**What is expected**
If a line below includes the string "agent", copy it.

[Collected data]
──────
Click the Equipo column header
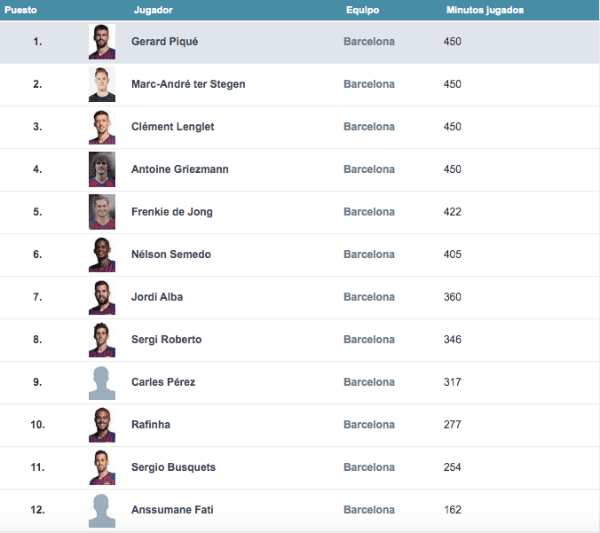The height and width of the screenshot is (533, 600). click(x=362, y=10)
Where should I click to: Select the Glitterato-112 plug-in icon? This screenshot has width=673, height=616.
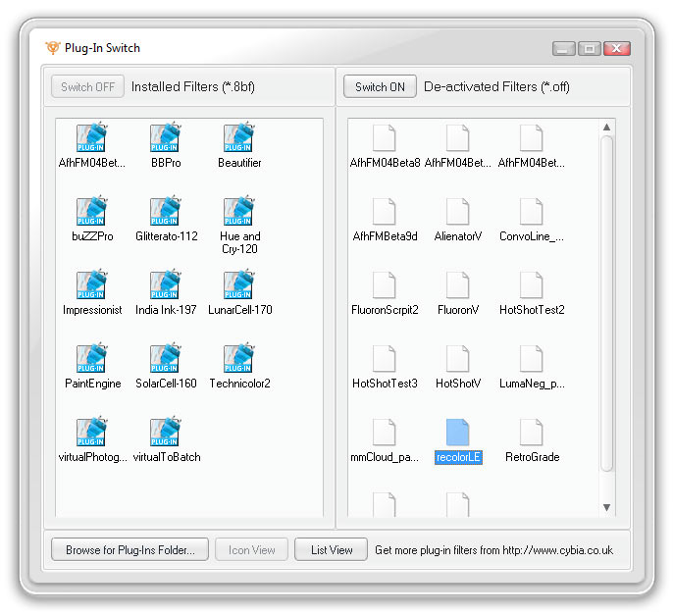pyautogui.click(x=166, y=213)
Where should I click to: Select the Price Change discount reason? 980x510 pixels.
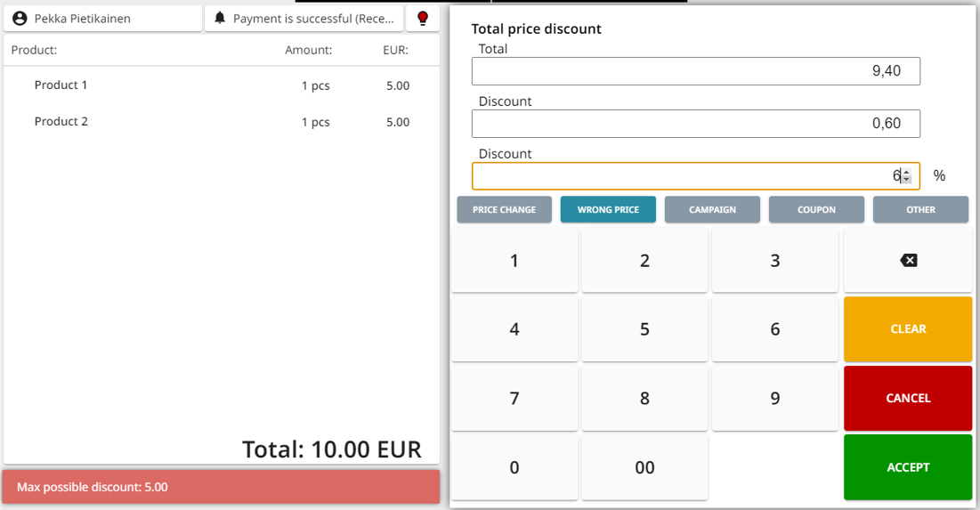pos(504,210)
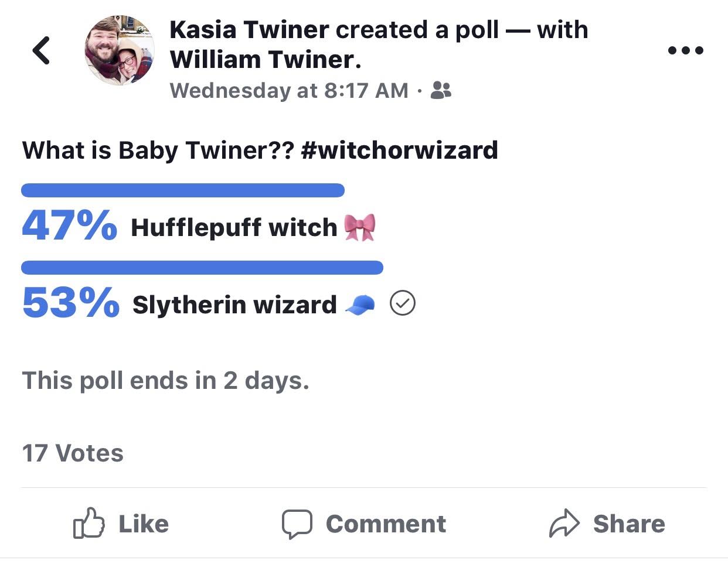Image resolution: width=728 pixels, height=564 pixels.
Task: Click the blue cap emoji
Action: (360, 305)
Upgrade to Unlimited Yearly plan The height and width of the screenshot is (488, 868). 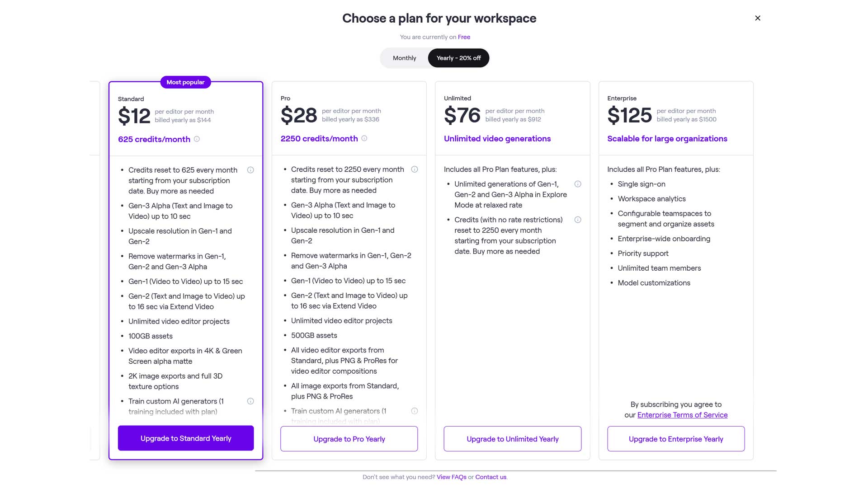tap(512, 439)
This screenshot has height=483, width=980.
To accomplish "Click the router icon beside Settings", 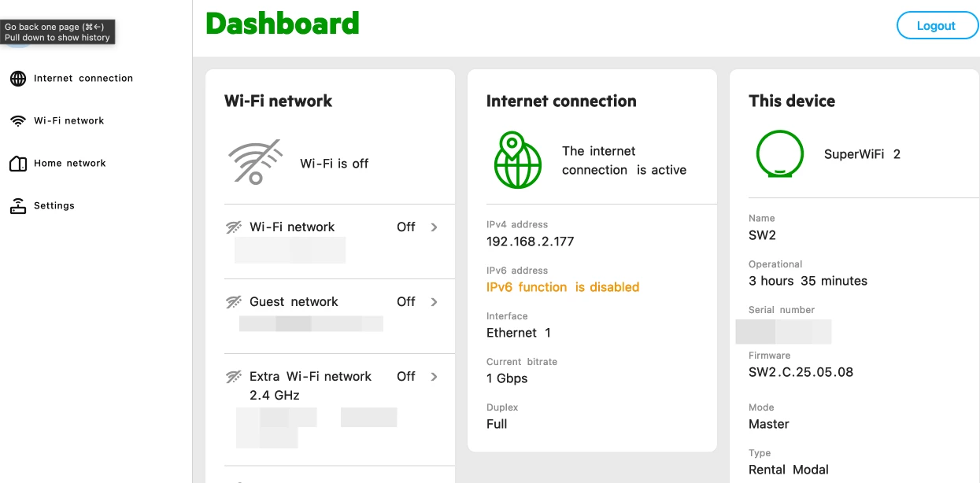I will (x=17, y=206).
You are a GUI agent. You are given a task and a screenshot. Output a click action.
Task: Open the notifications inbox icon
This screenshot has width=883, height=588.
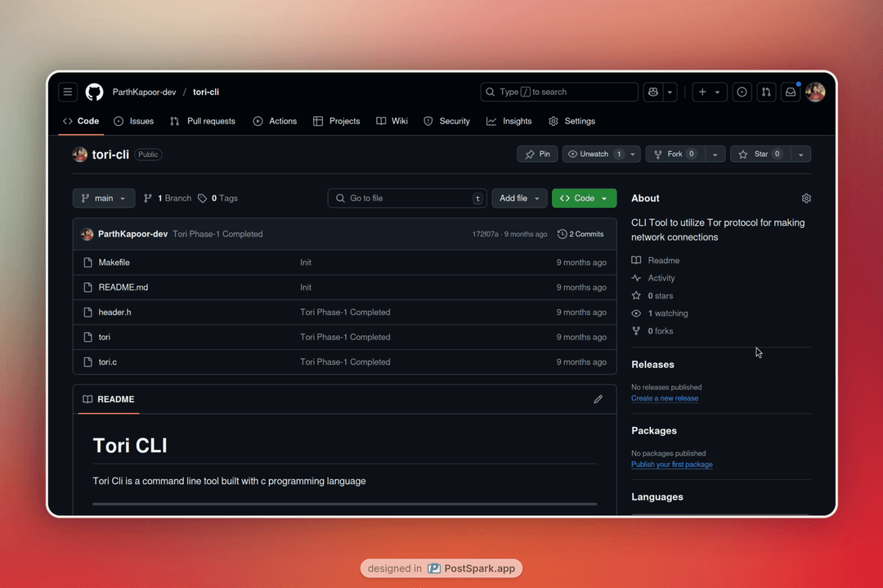[x=791, y=92]
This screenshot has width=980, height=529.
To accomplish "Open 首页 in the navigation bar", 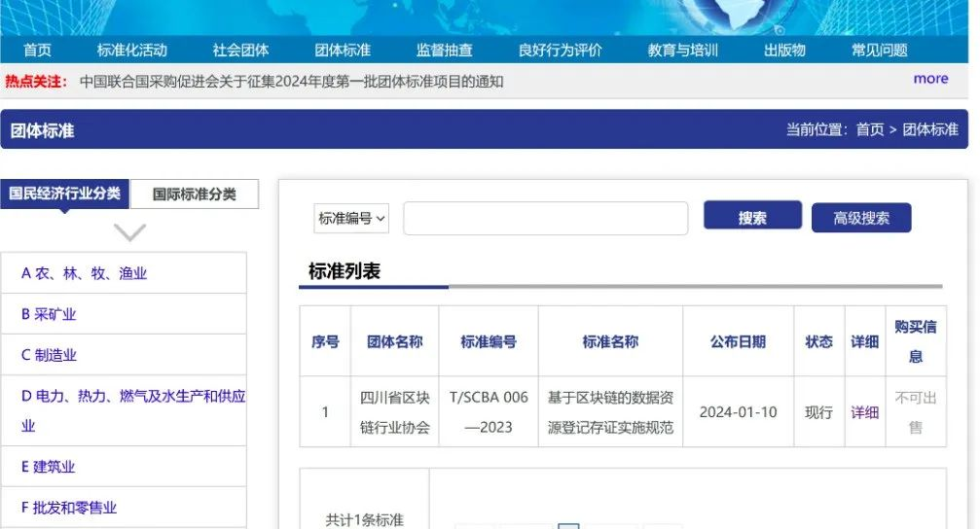I will (37, 51).
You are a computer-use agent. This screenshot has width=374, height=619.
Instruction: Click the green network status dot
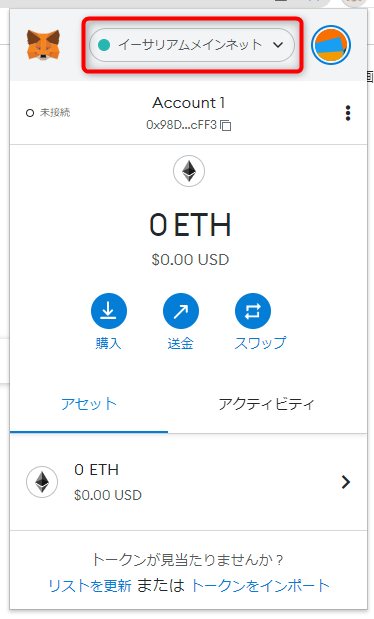104,45
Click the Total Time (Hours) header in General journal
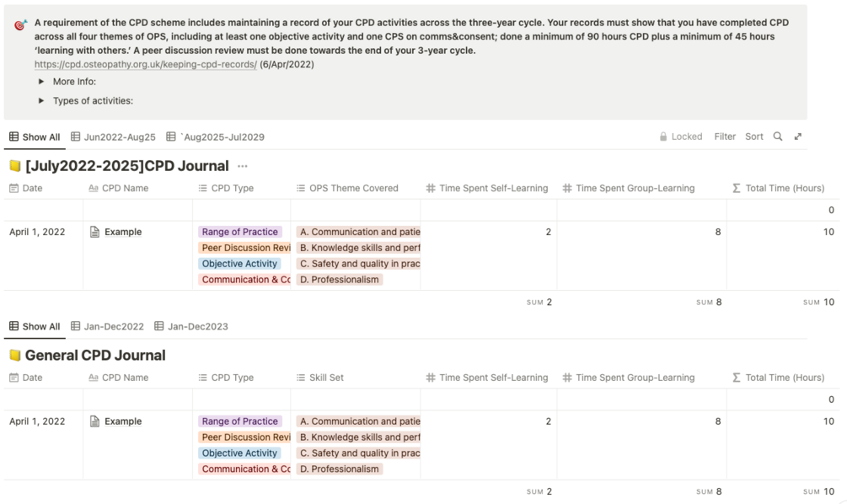The width and height of the screenshot is (847, 504). (x=784, y=378)
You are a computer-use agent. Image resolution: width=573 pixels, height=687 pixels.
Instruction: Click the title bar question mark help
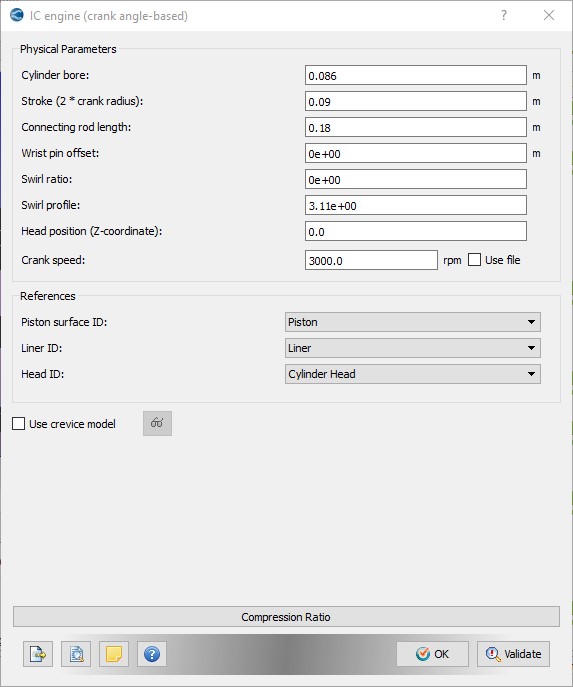pos(504,16)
──────
**Answer space**
You are a GUI agent. You are given a task and a screenshot. Output a click action.
You are a computer-use agent. This screenshot has width=374, height=619.
You are a computer-use agent. Image resolution: width=573 pixels, height=687 pixels.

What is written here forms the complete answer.